In the Business of Preservation
Crafted in Kathmandu represents the heart of Nepal’s vivacity in artistry and drive to honor its dynamic cultural history. The company applies sincerity in their goal to share the skill and tradition of Nepal, and elevate the lives of the artisans behind the intricate handiwork. Ujjwal Shrestha, a longtime artisan in his own right, and representative for the company, answered a few interview questions for Hand/Eye Online:
 
HAND/EYE Magazine: What inspired your company to work with local artisans?
 
Ujjwal Shrestha: The local artisans follow their ancestor’s craftworks which are needed to perform our ritual and festival every month in our society. Their museum quality craftwork is what preventing our cities turning into archeological site today!

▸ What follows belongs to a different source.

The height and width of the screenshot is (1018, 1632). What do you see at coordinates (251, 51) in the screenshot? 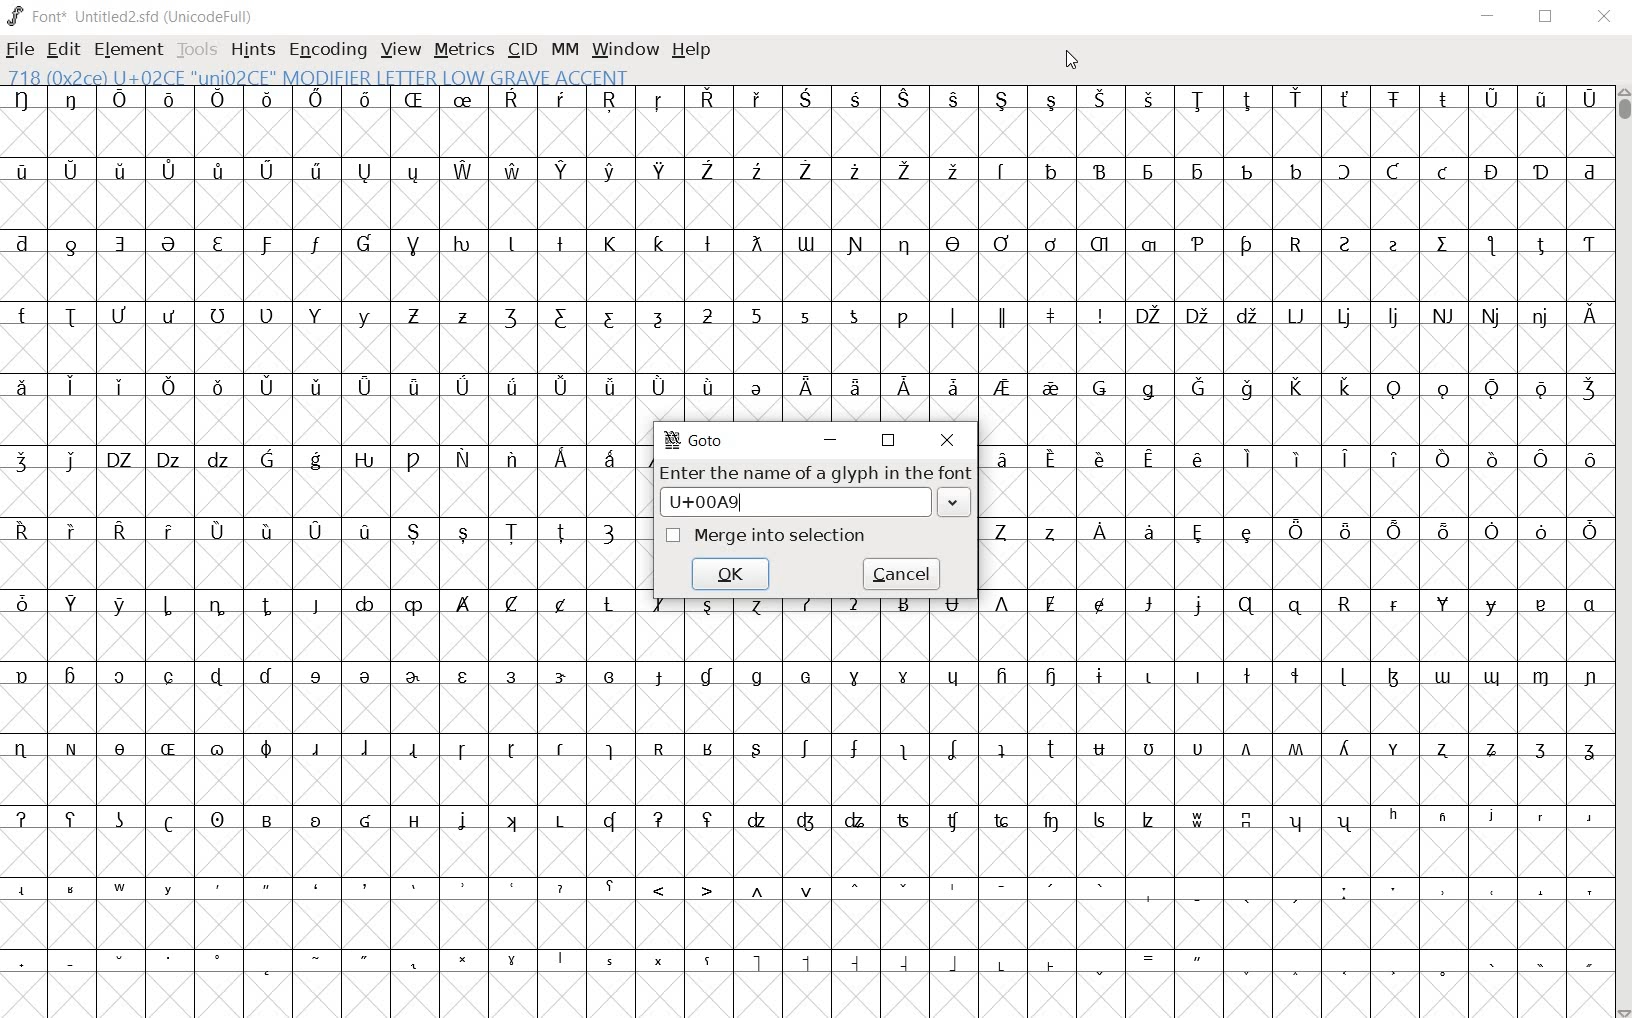
I see `hints` at bounding box center [251, 51].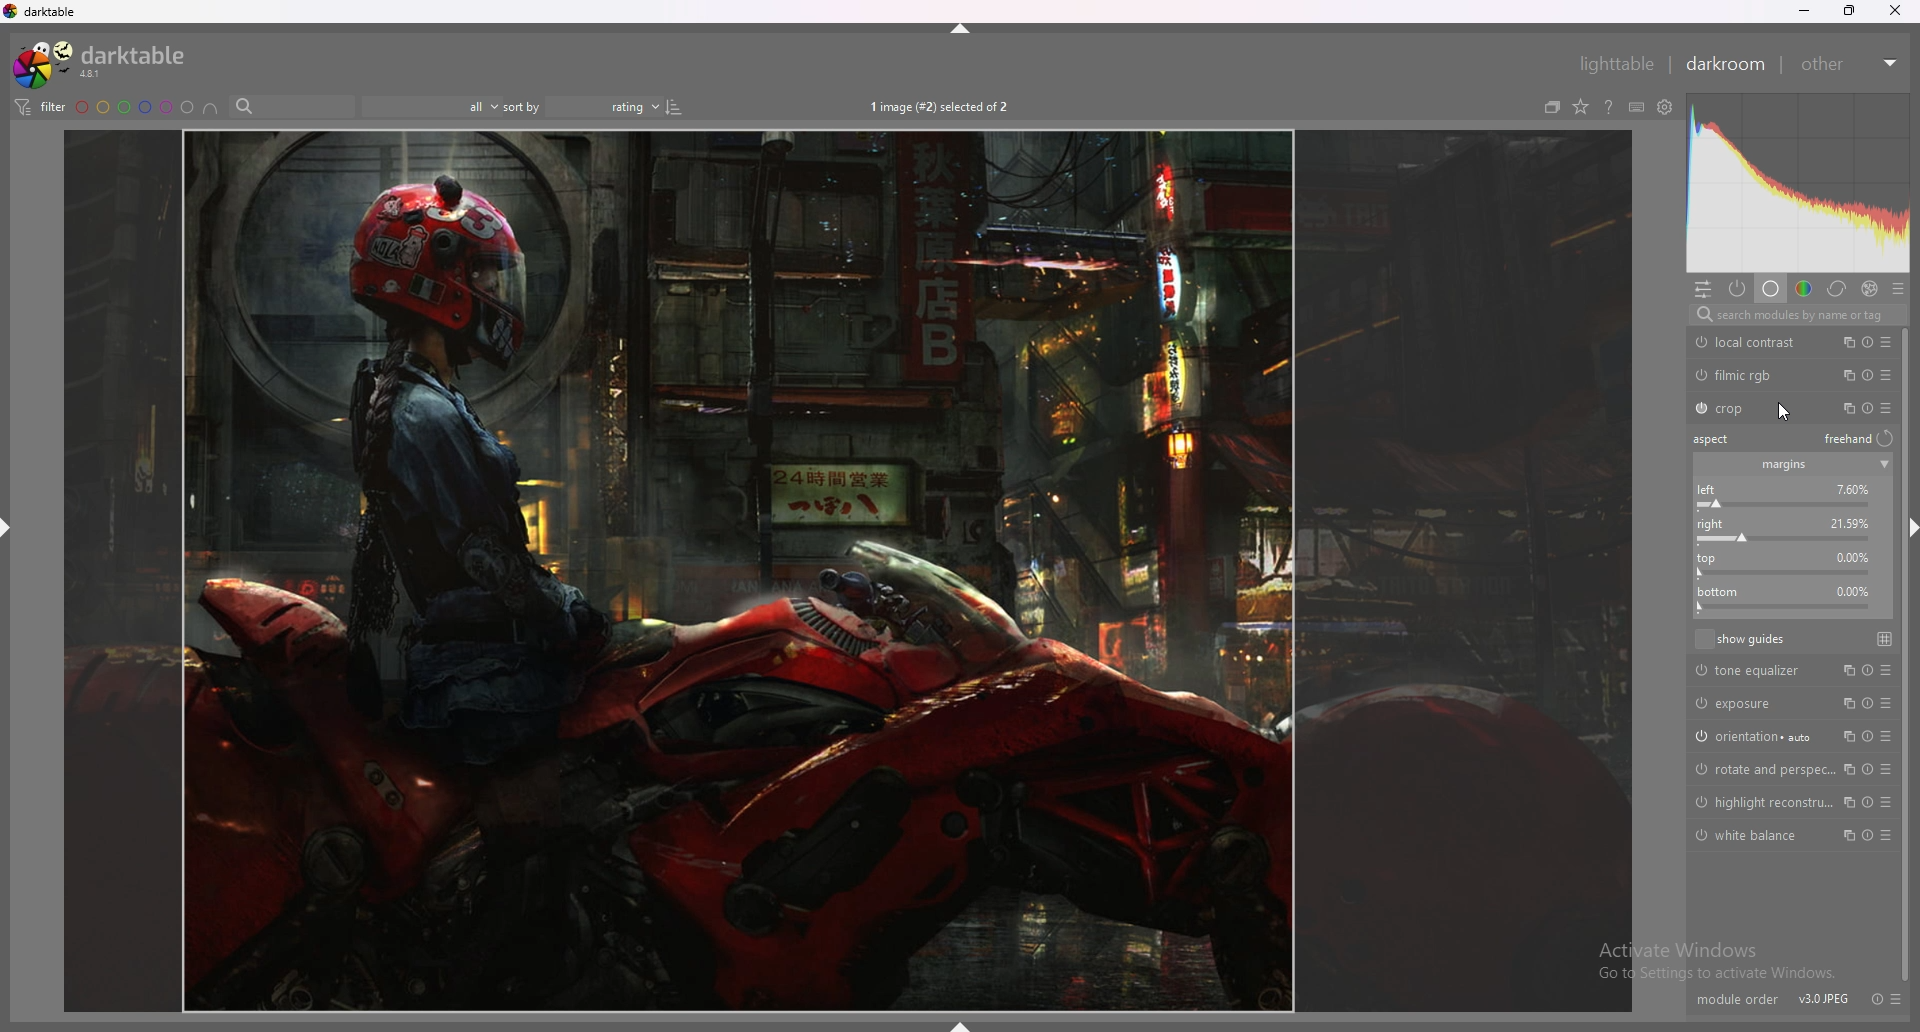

Hence we are inspired to keep them alive who give  life to our cities.
 
 
H/E: What kind of long-term changes do you hope your project has on both the local and international community?
 
US: When our country open to outside world in early 1950s, artisan families lost their local sponsors who no longer found handmade goods attractive to support in front of cheaper machine craftwork imported from outside world. But we as company find that the skillful hands of these artisans do have place in the world market. To support their ancient knowledge, we are on the process of creating a city known as “Nepal Art Village” where these artisan families will have a place to show and live with their unique craftsmanship- big or small. The International community can then observe them closely at this place.
 
H/E: What would you like to share about the process behind these products?
 
US: The process of jewelry making in Nepal is basically “handmade” handed down as family tradition since ancient times where each item is fabricated from raw metal by using tools that are controlled by hands. Nepali craftsman knew all the intricate process of casting, hammering, chiseling, filing, sawing and carving as a community trade secret not as an individual. 
 
For the NY NOW and Artisan Resource exhibition, we have chosen to bring jewelry basically created by filigree art. The basic technical process involves twisting thin silver thread into intricate lace like patterns. The fine wire pieces are then soldered together to make unique item with or without gemstone as design requires.
 
The first step in process of making filigree jewelry is to make a design in paper. Then silver ingots are melted in medium heat on a small stove and poured into a mould to make rods. These rods are inserted into manual wire drawing machine with tiny aperture to form fine quality silver strands. The artist then takes immense care of thin strands of silver to fill the outline frame of the design. With great precision, the joins are fused together with soldering process from breaking down. At the end stage, the product is polished to give a final touch.
 
The process of making pashmina, like jewelry making is also handmade in Nepal since ancient times. Each spring, wool from special breed of goat, indigenous to high altitude of the Himalaya is collected. The yarn is then spun in a spinning wheel by hand. Then the weaving process begins in a handloom where a shuttle carries the soft pashmina yarn through the fine yet strong silk warp. The weaving process itself is a special family traditional craft. Our pashmina shawls, scarves and throws are made from jacquard loom with jaguri silk, wool and cotton to bring forth various patterns by our weavers.
 
We also add fringes to our product which is a delicate process taking hours of perfection. Coloring process is done by hand using vegetable dye boiling in warm water for an hour to bring forth the desired texture. The whole process of pashmina making is artistic and time consuming while it’s painstaking as well which needs skill crafts people for quality end result.
 
Crafted in Kathmandu’s line of luxe pashminas and filigreed jewelry will be exhibited for potential buyers at NY NOW’s Artisan Resource August 12-15 at the Jacob Javits Center in New York City.